__Problem statement__. Reproduce the listing below precisely, leaving every line intact.

__Dataset extract__.

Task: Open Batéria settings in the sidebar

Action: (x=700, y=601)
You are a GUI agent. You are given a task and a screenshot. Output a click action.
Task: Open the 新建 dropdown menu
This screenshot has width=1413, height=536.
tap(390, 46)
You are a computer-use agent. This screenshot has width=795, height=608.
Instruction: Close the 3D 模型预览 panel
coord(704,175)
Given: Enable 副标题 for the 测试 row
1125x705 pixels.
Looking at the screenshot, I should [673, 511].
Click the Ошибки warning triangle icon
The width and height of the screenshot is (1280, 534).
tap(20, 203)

__Solution__.
Task: Open Batéria settings in the sidebar

Action: (x=700, y=601)
You are a GUI agent. You are given a task and a screenshot. Output a click action.
Task: Open the 新建 dropdown menu
This screenshot has width=1413, height=536.
tap(390, 46)
You are a computer-use agent. This screenshot has width=795, height=608.
Instruction: Close the 3D 模型预览 panel
coord(704,175)
Given: Enable 副标题 for the 测试 row
1125x705 pixels.
Looking at the screenshot, I should [673, 511].
Click the Ошибки warning triangle icon
The width and height of the screenshot is (1280, 534).
tap(20, 203)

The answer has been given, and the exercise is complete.